This is based on a true story. Names have been changed and some details added or amended for narrative effect.
“I won’t be here tomorrow,” Jim said to Alec, with a smug and rather mysterious look on his face as the two men queued side by side at the counter of the staff cafe at Thomson House, office of the Evening Chronicle, Journal and Sunday Sun in Newcastle. Alec ordered mince and Yorkshire pudding, one of his favourites, and found a table, where Jim joined him.
The Thomson organisation, a huge Canadian newspaper publisher which owned regional titles across the UK from Aberdeen to Cardiff as well as The Times and Sunday Times, offered its employees subsidised meals.
Facilities were segregated by occupational classification. Journalists like Jim and Alec, advertising staff and other white-collar workers were allowed to use the cafe. Printers, van drivers, and other blue collars had the works canteen, while senior management could enjoy the privileges of the executive dining room.
Though Jim, the Chronicle’s industrial reporter, and Alec, the municipal (local government) reporter, were two of the paper’s most senior editorial staff, neither had ever been in the dining room. Still, the cafe was a perk worth having. Prices were well below anything that could be found in the surrounding eateries of the city centre.
In recognition of this, reporters away from the office on assignment over the lunch break were allowed to make a small claim for expenses to cover the additional cost of eating out. Expenses were a fixed amount, and no receipts had to be shown, so there were ways of making a small profit.
Some reporters did not eat lunch at all. One was famous for always ordering sausage, egg, and chips at the cheapest greasy spoon he could find (cheapest of all was in Millfield, Sunderland), and he inevitably and unimaginatively became known to his colleagues as SEC.
Management, including the news editors who authorised expenses claims, knew what was going and turned a blind eye. Expenses were a small part of reporters’ income, but not unimportant for some, and were a more cost-effective way of keeping them happy than offering a pay rise.

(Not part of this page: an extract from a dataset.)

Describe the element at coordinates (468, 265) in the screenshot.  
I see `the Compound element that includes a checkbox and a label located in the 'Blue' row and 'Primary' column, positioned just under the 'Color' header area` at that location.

“So why won’t you be here tomorrow?” asked Alec when Jim sat down with his meat pie and baked beans.
“I’ve been invited to the Gosforth Park Hotel,” replied Jim, looking even more self-satisfied.
“Ooo! Get you.”
The Gossy Park was Newcastle’s top hotel in the 1970s and a pit village lad, as Jim was, rarely if ever stepped inside. Alec had only been once when he and his wife had been invited by the paper’s racing correspondent on the eve of Plate Day, the year’s prime meeting at Gosforth Park racecourse.
The couple had fasted all day in anticipation of the meal of their lives, only to be served with a piece of cheese and half a tomato while racing experts made racing speeches and offered racing tips, leaving Alec and his wife, who took no interest in the sport, as bewildered as they were hungry. Simultaneously disappointed and bemused, they rushed home just in time to pick up a Chinese carry-out.
“I’ve been asked by the Chamber of Commerce,” said Jim. “It’ll be a chance to make some great contacts,” he added by way of explanation with more than a touch of self-justification.
In the usual newsroom bustle of the next 24 hours Alec forgot all about the conversation with his colleague. Then, the next day, about 3.00pm, Jim walked unsteadily into the newsroom and went up to the news desk.
“Hi Jim,” said the news editor, an affable man in his late 40s with a keen eye for a story and a generally easy-going but effective management style. “Good lunch?”
Jim needed no further prompting. He launched into a detailed and enthusiastic description of the meal – and the drinks. Especially the drinks. On and on he slurred: the prawn cocktail in a basket (this was the ‘70s); the sirloin steak, oh the sirloin! the Black Forest gateau; the Beaujolais Nouveau (a great favourite with the business class at the time).
The news editor nodded indulgently. Jim worked hard and produced a string of good stories; he deserved the occasional treat, as long as it did not come from the editorial budget. But even the news editor’s patience was soon wearing thin, and he was pleased to be distracted when the news desk ‘phone rang.
“Sorry Jim, I’ve got to take this.”
Jim walked unsteadily to his desk, holding onto office furniture for balance on the way. He slumped heavily into his chair and paused for breath. Slowly he opened a drawer, took out a form and started filling it in with the customary form of words: “Lunch: working away from the office.”